Stone schafft in seiner Inszenierung ohne aufgesetzte tiefenpsychologische Symbole ein packendes Panoptikum der Gefühlswelten und Aktionselementen, das vor allem durch eine stringente Personenführung besticht. Alles ist in Bewegung, alles fliesst ohne Bruch ineinander über in einen Psychothriller, der einen von Beginn bis zum Schluss ohne Spannungsabfall packt.

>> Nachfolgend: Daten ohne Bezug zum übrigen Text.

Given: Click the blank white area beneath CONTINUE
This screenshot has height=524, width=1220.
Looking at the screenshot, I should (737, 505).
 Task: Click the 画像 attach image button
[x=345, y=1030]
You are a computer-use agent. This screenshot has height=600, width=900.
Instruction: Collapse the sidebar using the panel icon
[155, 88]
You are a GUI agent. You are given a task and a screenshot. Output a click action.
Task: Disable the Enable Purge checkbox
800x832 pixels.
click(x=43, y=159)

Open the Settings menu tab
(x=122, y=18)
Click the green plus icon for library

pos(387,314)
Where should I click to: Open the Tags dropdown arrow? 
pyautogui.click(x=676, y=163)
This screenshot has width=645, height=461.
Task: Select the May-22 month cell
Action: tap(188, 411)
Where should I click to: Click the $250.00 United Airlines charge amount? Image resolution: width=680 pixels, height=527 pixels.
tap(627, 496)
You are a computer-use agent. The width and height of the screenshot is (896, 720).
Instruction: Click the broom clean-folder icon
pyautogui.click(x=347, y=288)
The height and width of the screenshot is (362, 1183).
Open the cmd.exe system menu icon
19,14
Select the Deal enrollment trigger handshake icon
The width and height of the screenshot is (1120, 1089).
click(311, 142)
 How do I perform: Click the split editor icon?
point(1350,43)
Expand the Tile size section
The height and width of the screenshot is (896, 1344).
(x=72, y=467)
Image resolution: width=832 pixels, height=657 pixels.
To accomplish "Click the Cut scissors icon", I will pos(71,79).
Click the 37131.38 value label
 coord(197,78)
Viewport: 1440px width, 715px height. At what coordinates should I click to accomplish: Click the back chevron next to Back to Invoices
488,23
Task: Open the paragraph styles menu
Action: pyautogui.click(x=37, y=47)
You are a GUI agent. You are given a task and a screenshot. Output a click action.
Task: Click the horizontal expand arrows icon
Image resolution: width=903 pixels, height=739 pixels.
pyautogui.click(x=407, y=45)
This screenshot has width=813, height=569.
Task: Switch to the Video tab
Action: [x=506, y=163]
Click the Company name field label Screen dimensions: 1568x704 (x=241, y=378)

Dies gilt für die leidenschaftlichen und leiderfüllten Zweierszenen ebenso, wie für die rauschenden Party von Mariettas Gauklertruppe und die religiöse Prozession mit grossem Chor und Kinderchor, die hier wie zombieartige Doppelgänger von Paul und Marie durch das Gehirn des Träumenden wandeln.

Stone hat das Glück, dass ihm dabei Sängerinnen und Sänger zur Verfügung stehen, dessen Spiel aus dem pathetischen Musikschwall heraus absolut glaubwürdig erscheint. Allen voran ist den beiden Hauptdarstellern Rolf Romei als Paul und Helena Juntunen als Marie/Marietta eine grosse schauspielerische Leistung zu attestieren. Auch gesanglich meistern die beiden die monströsen Partien herausragend – auch wenn Romei in der Anfangsphase ein paar Verrutscher in den hohen Tönen überwinden muss.

Ein gefeierter Einstand



Helena Juntunen und Rolf Romei glänzen in den Mosterpartien von Marietta/Marie und Paul in Erich Wolfgang Korngolds Oper «Die tote Stadt».

Helena Juntunen und Rolf Romei glänzen in den Mosterpartien von Marietta/Marie und Paul in Erich Wolfgang Korngolds Oper «Die tote Stadt». (Bild: Sandra Then)

Das Premierenpublikum feierte die beiden Hauptdarsteller mit viel Applaus und Bravorufen. Ebenso das künstlerische Letungsteam um Simon Stone, der seine erste Oper inszeniert hat. Und den Musikalischen Leiter des Abends, Erik Nielson, der am Pult des engagiert und präzise aufspielenden grossen Sinfonieorchesters Basel einen tollen Einstand als neuer Musikdirektor des Theater Basel hatte.

Zurecht mit viel Applaus bedacht wurden auch die Nebendarsteller Eve-Maude Hubeaux, Sebastian Wartig, Karl-Heinz Brandt und die drei Mitglieder des Nachwuchs-Opernstudions «OperAvenir» Ye Eun Choi, Sofia Pavone und Nathan Haller. Sowie der Theaterchor, der zusammen mit der Knaben- und Mädchenkantorei einen kurzen, aber eindrücklichen Auftritt hatte.

Bei einer Aufführung dieser Qualität bleibt schliesslich die Frage, ob Korngolds Musik wirklich so gut ist, dass man sie fast hundert Jahre nach ihrer Entstehung wieder aufführen muss, obsolet. Als kleiner Wermutstropfen bleibt lediglich die Aussicht, dass Hausregisseur Simon Stone nach diesem Operneinstand in der laufenden Spielzeit nur noch ein Schauspiel inszenieren wird.

Theater Basel: «Die tote Stadt» von Erich Wolfgang Korngold. Die nächsten Aufführungen: 20. und 23. September und weitere Vorstellungen bis 19. Dezember.